┏━━

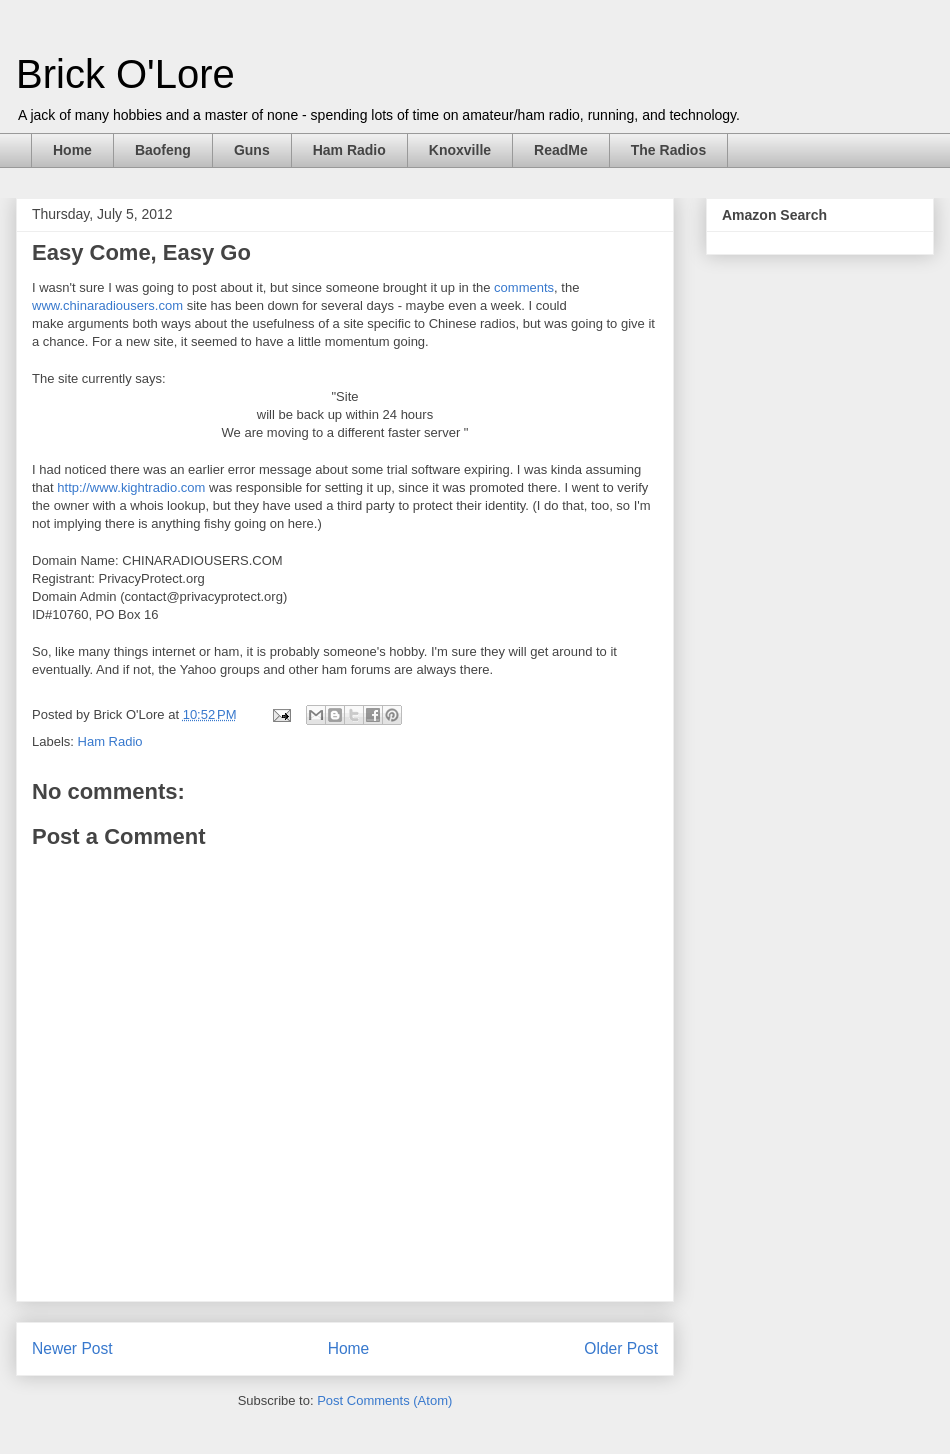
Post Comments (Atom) (384, 1400)
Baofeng (163, 150)
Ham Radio (349, 150)
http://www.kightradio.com (131, 487)
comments (524, 287)
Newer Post (72, 1348)
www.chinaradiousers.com (107, 305)
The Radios (668, 150)
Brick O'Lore (125, 74)
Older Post (621, 1348)
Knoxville (460, 150)
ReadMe (561, 150)
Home (72, 150)
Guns (252, 150)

┗━━

Aim of the task → Identify every one of the items above that contains the word "Post" and copy each of those lines in full.

Output →
Post Comments (Atom) (384, 1400)
Newer Post (72, 1348)
Older Post (621, 1348)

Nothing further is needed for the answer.